> **SOURCE DATA**
####################

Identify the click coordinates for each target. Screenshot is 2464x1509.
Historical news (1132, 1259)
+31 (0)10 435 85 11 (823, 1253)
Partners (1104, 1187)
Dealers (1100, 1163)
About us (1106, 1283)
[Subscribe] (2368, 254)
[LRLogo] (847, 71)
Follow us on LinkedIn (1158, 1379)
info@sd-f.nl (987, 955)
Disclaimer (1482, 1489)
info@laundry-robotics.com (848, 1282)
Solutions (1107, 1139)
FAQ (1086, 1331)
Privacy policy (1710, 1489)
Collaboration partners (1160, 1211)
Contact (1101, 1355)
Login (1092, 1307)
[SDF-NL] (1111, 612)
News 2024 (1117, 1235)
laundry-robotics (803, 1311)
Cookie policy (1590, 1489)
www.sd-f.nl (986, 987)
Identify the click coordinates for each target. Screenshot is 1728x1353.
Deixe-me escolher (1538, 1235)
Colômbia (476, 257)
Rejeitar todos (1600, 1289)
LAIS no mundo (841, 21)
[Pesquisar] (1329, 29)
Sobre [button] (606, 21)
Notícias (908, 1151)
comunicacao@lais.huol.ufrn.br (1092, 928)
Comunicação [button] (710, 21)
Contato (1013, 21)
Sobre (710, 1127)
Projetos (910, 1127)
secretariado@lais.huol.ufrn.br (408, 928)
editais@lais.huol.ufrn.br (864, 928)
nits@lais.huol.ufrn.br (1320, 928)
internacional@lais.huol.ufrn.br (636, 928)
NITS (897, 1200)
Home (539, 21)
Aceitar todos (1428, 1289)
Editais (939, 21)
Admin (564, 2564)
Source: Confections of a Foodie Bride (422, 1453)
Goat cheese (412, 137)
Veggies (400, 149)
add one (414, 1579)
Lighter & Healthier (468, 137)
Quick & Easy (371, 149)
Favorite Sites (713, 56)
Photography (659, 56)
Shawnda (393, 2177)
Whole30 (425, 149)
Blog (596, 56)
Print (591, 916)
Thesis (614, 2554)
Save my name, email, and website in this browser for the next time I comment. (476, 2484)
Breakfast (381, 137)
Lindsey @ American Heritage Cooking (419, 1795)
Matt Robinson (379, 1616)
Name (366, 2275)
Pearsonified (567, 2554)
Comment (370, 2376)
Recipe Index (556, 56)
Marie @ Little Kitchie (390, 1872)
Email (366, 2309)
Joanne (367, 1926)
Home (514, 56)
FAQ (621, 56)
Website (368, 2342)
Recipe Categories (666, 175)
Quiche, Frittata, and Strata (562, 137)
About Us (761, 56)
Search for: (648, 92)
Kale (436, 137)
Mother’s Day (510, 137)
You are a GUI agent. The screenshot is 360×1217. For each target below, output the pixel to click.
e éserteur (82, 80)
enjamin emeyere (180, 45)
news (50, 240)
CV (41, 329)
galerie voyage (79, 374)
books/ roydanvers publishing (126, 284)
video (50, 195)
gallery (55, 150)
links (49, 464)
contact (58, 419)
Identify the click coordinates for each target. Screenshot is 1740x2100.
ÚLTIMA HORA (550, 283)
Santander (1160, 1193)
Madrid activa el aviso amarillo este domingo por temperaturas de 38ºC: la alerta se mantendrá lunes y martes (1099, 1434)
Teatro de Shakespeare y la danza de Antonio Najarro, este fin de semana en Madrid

####################

> **EXERCISE DESCRIPTION**
Every record must appear in the answer exactly as it appears above.

> **SOLUTION BELOW**
Identify the click coordinates for each target. Screenshot is 2464x1509.
Historical news (1132, 1259)
+31 (0)10 435 85 11 (823, 1253)
Partners (1104, 1187)
Dealers (1100, 1163)
About us (1106, 1283)
[Subscribe] (2368, 254)
[LRLogo] (847, 71)
Follow us on LinkedIn (1158, 1379)
info@sd-f.nl (987, 955)
Disclaimer (1482, 1489)
info@laundry-robotics.com (848, 1282)
Solutions (1107, 1139)
FAQ (1086, 1331)
Privacy policy (1710, 1489)
Collaboration partners (1160, 1211)
Contact (1101, 1355)
Login (1092, 1307)
[SDF-NL] (1111, 612)
News 2024 (1117, 1235)
laundry-robotics (803, 1311)
Cookie policy (1590, 1489)
www.sd-f.nl (986, 987)
Identify the click coordinates for each target. Screenshot is 1728x1353.
Deixe-me escolher (1538, 1235)
Colômbia (476, 257)
Rejeitar todos (1600, 1289)
LAIS no mundo (841, 21)
[Pesquisar] (1329, 29)
Sobre [button] (606, 21)
Notícias (908, 1151)
comunicacao@lais.huol.ufrn.br (1092, 928)
Comunicação [button] (710, 21)
Contato (1013, 21)
Sobre (710, 1127)
Projetos (910, 1127)
secretariado@lais.huol.ufrn.br (408, 928)
editais@lais.huol.ufrn.br (864, 928)
nits@lais.huol.ufrn.br (1320, 928)
internacional@lais.huol.ufrn.br (636, 928)
NITS (897, 1200)
Home (539, 21)
Aceitar todos (1428, 1289)
Editais (939, 21)
Admin (564, 2564)
Source: Confections of a Foodie Bride (422, 1453)
Goat cheese (412, 137)
Veggies (400, 149)
add one (414, 1579)
Lighter & Healthier (468, 137)
Quick & Easy (371, 149)
Favorite Sites (713, 56)
Photography (659, 56)
Shawnda (393, 2177)
Whole30 (425, 149)
Blog (596, 56)
Print (591, 916)
Thesis (614, 2554)
Save my name, email, and website in this browser for the next time I comment. (476, 2484)
Breakfast (381, 137)
Lindsey @ American Heritage Cooking (419, 1795)
Matt Robinson (379, 1616)
Name (366, 2275)
Pearsonified (567, 2554)
Comment (370, 2376)
Recipe Index (556, 56)
Marie @ Little Kitchie (390, 1872)
Email (366, 2309)
Joanne (367, 1926)
Home (514, 56)
FAQ (621, 56)
Website (368, 2342)
Recipe Categories (666, 175)
Quiche, Frittata, and Strata (562, 137)
About Us (761, 56)
Search for: (648, 92)
Kale (436, 137)
Mother’s Day (510, 137)
You are a GUI agent. The screenshot is 360×1217. For each target below, output the pixel to click.
e éserteur (82, 80)
enjamin emeyere (180, 45)
news (50, 240)
CV (41, 329)
galerie voyage (79, 374)
books/ roydanvers publishing (126, 284)
video (50, 195)
gallery (55, 150)
links (49, 464)
contact (58, 419)
Identify the click coordinates for each target. Screenshot is 1740x2100.
ÚLTIMA HORA (550, 283)
Santander (1160, 1193)
Madrid activa el aviso amarillo este domingo por temperaturas de 38ºC: la alerta se mantendrá lunes y martes (1099, 1434)
Teatro de Shakespeare y la danza de Antonio Najarro, este fin de semana en Madrid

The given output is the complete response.